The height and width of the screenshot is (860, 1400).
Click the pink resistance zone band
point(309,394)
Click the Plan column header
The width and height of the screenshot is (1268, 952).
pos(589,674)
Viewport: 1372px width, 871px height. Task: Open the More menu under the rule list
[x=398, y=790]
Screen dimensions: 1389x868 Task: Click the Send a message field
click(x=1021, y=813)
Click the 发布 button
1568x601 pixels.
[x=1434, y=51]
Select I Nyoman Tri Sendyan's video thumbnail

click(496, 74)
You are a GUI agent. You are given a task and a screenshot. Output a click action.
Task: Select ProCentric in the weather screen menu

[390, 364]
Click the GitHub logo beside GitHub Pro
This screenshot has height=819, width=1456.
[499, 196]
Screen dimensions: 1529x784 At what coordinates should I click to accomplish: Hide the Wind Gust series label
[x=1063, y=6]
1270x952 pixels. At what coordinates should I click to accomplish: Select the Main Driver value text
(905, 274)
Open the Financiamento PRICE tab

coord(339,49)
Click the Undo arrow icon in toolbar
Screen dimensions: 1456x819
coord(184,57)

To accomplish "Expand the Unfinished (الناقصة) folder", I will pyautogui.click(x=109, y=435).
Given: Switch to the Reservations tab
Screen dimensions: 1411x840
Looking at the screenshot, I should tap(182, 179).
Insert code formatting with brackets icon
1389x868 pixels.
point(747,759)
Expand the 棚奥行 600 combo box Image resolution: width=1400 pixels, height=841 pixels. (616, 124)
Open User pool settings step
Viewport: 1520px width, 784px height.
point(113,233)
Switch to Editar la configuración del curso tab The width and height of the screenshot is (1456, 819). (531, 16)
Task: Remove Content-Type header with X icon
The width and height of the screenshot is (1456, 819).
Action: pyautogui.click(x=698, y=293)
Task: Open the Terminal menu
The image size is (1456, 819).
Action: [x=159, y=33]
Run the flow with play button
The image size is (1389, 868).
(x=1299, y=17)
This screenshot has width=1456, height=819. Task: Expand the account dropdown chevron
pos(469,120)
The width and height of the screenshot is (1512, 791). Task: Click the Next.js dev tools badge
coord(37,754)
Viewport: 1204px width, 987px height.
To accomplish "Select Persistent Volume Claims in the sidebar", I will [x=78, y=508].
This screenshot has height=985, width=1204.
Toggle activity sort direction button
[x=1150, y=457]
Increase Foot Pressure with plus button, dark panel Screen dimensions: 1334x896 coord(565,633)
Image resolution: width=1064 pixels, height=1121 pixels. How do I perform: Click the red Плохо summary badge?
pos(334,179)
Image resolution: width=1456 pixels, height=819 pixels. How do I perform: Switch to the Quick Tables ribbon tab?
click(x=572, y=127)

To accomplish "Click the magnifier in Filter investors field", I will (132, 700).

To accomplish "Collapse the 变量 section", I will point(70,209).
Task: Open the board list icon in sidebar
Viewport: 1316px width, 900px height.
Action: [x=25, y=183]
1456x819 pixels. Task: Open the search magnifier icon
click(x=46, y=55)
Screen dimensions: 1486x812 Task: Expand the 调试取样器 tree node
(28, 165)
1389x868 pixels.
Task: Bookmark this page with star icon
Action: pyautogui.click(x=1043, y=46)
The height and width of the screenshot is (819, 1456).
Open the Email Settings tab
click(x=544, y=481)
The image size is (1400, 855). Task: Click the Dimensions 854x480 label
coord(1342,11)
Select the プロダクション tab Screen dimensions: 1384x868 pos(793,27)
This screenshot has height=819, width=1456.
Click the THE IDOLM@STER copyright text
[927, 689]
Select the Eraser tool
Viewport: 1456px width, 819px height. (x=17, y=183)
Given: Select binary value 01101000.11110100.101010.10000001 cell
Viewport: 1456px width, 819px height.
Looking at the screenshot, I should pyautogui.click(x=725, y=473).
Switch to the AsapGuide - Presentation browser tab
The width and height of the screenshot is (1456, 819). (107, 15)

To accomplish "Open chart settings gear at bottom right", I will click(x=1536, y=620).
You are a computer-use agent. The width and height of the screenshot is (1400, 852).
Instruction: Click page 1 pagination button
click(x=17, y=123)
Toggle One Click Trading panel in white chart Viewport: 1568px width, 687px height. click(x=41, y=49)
┄┄┄┄┄┄┄┄┄┄
What you have to do → Retype all of the records above without a single alteration.

Your response →
The height and width of the screenshot is (860, 1400).
Click the pink resistance zone band
point(309,394)
Click the Plan column header
The width and height of the screenshot is (1268, 952).
pos(589,674)
Viewport: 1372px width, 871px height. Task: Open the More menu under the rule list
[x=398, y=790]
Screen dimensions: 1389x868 Task: Click the Send a message field
click(x=1021, y=813)
Click the 发布 button
1568x601 pixels.
[x=1434, y=51]
Select I Nyoman Tri Sendyan's video thumbnail

click(496, 74)
You are a GUI agent. You are given a task and a screenshot. Output a click action.
Task: Select ProCentric in the weather screen menu

[390, 364]
Click the GitHub logo beside GitHub Pro
This screenshot has height=819, width=1456.
[499, 196]
Screen dimensions: 1529x784 At what coordinates should I click to accomplish: Hide the Wind Gust series label
[x=1063, y=6]
1270x952 pixels. At what coordinates should I click to accomplish: Select the Main Driver value text
(905, 274)
Open the Financiamento PRICE tab

coord(339,49)
Click the Undo arrow icon in toolbar
Screen dimensions: 1456x819
coord(184,57)

To accomplish "Expand the Unfinished (الناقصة) folder", I will pyautogui.click(x=109, y=435).
Given: Switch to the Reservations tab
Screen dimensions: 1411x840
Looking at the screenshot, I should tap(182, 179).
Insert code formatting with brackets icon
1389x868 pixels.
point(747,759)
Expand the 棚奥行 600 combo box Image resolution: width=1400 pixels, height=841 pixels. (616, 124)
Open User pool settings step
Viewport: 1520px width, 784px height.
point(113,233)
Switch to Editar la configuración del curso tab The width and height of the screenshot is (1456, 819). (531, 16)
Task: Remove Content-Type header with X icon
The width and height of the screenshot is (1456, 819).
Action: pyautogui.click(x=698, y=293)
Task: Open the Terminal menu
The image size is (1456, 819).
Action: [x=159, y=33]
Run the flow with play button
The image size is (1389, 868).
(x=1299, y=17)
This screenshot has width=1456, height=819. Task: Expand the account dropdown chevron
pos(469,120)
The width and height of the screenshot is (1512, 791). Task: Click the Next.js dev tools badge
coord(37,754)
Viewport: 1204px width, 987px height.
To accomplish "Select Persistent Volume Claims in the sidebar", I will [x=78, y=508].
This screenshot has height=985, width=1204.
Toggle activity sort direction button
[x=1150, y=457]
Increase Foot Pressure with plus button, dark panel Screen dimensions: 1334x896 coord(565,633)
Image resolution: width=1064 pixels, height=1121 pixels. How do I perform: Click the red Плохо summary badge?
pos(334,179)
Image resolution: width=1456 pixels, height=819 pixels. How do I perform: Switch to the Quick Tables ribbon tab?
click(x=572, y=127)

To accomplish "Click the magnifier in Filter investors field", I will (132, 700).

To accomplish "Collapse the 变量 section", I will point(70,209).
Task: Open the board list icon in sidebar
Viewport: 1316px width, 900px height.
Action: [x=25, y=183]
1456x819 pixels. Task: Open the search magnifier icon
click(x=46, y=55)
Screen dimensions: 1486x812 Task: Expand the 调试取样器 tree node
(28, 165)
1389x868 pixels.
Task: Bookmark this page with star icon
Action: pyautogui.click(x=1043, y=46)
The height and width of the screenshot is (819, 1456).
Open the Email Settings tab
click(x=544, y=481)
The image size is (1400, 855). Task: Click the Dimensions 854x480 label
coord(1342,11)
Select the プロダクション tab Screen dimensions: 1384x868 pos(793,27)
This screenshot has height=819, width=1456.
Click the THE IDOLM@STER copyright text
[927, 689]
Select the Eraser tool
Viewport: 1456px width, 819px height. (x=17, y=183)
Given: Select binary value 01101000.11110100.101010.10000001 cell
Viewport: 1456px width, 819px height.
Looking at the screenshot, I should pyautogui.click(x=725, y=473).
Switch to the AsapGuide - Presentation browser tab
The width and height of the screenshot is (1456, 819). (107, 15)

To accomplish "Open chart settings gear at bottom right", I will click(x=1536, y=620).
You are a computer-use agent. The width and height of the screenshot is (1400, 852).
Instruction: Click page 1 pagination button
click(x=17, y=123)
Toggle One Click Trading panel in white chart Viewport: 1568px width, 687px height. click(x=41, y=49)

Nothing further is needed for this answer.